Auf der Suche nach der geeigneten Wohnung wird man allerdings mit so manchem Problemchen konfrontiert. Ideal sind natürlich Wohnungen irgendwo zwischen Karlsplatz und der Münchner Freiheit aufgrund der Nähe zu TU und LMU, dementsprechend reißen sich die Studenten um WG-Plätze z.B. in der Türkenstraße.
Es ist keine Seltenheit, dass sich am Tag nach einem entsprechenden Inserat ein halbes Dutzend Studenten vor dem Eingang drängelt und sich streiten, wer das erste Bewerbungsrecht hat. Deshalb gilt die Regel: Immer so schnell melden wie möglich. Dies gilt auch für den Zeitpunkt der Wohnungssuche. Da in München recht viele Leute von außerhalb kommen, ist der Zeitraum von August bis Oktober ein eher ungünstiger für die Wohnungssuche, da es zu dieser Zeit sehr viele Bewerber für wenige freie Plätze gibt. 20 und mehr Bewerber sind keine Seltenheit.
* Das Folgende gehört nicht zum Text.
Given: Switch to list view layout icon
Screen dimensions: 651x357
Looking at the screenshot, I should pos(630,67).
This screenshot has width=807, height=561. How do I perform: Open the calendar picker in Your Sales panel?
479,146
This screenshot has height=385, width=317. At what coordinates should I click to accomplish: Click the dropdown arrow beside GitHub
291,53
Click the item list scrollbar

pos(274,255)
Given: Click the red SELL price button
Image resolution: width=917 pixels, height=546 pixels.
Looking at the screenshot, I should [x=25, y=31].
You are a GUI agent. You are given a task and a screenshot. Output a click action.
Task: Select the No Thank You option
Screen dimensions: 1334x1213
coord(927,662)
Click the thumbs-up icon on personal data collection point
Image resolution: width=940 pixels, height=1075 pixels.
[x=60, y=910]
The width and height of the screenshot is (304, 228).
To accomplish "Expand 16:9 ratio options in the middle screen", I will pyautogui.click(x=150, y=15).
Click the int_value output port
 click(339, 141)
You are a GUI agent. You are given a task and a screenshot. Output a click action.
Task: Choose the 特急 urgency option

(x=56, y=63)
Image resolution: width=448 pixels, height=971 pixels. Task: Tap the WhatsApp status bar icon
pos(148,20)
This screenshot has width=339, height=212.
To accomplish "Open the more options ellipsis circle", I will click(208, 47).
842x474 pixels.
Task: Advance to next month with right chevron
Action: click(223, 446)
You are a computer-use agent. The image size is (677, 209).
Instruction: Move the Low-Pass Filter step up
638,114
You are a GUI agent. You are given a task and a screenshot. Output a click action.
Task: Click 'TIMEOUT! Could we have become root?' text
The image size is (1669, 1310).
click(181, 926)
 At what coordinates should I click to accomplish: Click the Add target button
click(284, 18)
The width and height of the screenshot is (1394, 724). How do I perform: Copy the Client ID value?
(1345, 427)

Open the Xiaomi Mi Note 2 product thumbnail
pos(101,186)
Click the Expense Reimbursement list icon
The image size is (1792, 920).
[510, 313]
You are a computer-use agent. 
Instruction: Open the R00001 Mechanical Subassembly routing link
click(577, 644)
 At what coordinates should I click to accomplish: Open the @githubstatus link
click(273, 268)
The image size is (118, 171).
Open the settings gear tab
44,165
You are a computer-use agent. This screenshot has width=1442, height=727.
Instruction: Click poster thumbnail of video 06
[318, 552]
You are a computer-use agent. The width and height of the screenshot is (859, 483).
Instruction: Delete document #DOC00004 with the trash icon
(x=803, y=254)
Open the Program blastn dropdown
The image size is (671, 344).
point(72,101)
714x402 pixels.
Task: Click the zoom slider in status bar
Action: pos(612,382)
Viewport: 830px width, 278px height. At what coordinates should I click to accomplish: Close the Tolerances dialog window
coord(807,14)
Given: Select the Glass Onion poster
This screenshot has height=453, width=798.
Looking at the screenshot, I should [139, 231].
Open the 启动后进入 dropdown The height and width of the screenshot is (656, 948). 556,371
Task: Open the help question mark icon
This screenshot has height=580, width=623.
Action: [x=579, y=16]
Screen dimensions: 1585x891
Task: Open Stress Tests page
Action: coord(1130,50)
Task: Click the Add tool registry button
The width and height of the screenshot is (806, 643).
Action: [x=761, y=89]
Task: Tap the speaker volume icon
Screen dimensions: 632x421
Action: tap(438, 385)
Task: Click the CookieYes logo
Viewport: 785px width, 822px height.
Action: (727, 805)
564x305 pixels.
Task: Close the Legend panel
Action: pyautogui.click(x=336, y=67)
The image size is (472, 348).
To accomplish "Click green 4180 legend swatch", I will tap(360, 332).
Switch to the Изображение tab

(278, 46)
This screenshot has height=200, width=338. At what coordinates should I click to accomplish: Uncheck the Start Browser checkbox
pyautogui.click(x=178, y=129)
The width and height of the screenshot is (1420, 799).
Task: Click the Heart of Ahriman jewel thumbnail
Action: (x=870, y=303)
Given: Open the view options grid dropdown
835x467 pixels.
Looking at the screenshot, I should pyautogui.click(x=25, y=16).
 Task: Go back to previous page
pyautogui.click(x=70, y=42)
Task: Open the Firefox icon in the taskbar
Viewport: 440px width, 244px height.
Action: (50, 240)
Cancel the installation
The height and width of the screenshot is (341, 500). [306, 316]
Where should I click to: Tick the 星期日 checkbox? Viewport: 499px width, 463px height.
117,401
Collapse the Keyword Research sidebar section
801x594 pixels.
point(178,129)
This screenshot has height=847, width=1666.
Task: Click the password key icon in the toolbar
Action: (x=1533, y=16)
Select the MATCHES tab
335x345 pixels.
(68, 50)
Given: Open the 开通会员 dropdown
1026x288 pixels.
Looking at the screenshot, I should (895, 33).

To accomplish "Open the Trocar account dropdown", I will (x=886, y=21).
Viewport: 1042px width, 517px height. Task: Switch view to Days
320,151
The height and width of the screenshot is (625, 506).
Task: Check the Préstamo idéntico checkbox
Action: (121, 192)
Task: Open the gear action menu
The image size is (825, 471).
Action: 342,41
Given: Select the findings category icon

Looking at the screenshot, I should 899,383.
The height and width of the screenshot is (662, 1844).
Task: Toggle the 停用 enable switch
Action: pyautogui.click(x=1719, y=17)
Hat man eine schöne Wohnung gefunden, so werden vor allem Studenten, die aus günstigeren Regionen wie den neuen Bundesländern kommen, erst einmal schlucken. Denn die Preise in der Münchner Innenstadt sind durchaus gesalzen. Mieten von 400 bis 500+ Euro sind durchaus üblich, unter eine Warmmiete von 300 Euro kommt man nur, indem man beinahe aufs Land zieht. Notgedrungen weichen deshalb viele auf Stadtteile wie Sendling aus, von denen man per U6 auch in Minutenschnelle im Zentrum ist. In München ist es auch ratsam, sich im Uni-Umfeld gut umzuhören, da die meisten WGs nicht öffentlich ausgeschrieben, sondern im erweiterten Bekannten- oder Freundeskreis vergeben werden. Auch deshalb sollten schnell Kontakte geknüpft werden.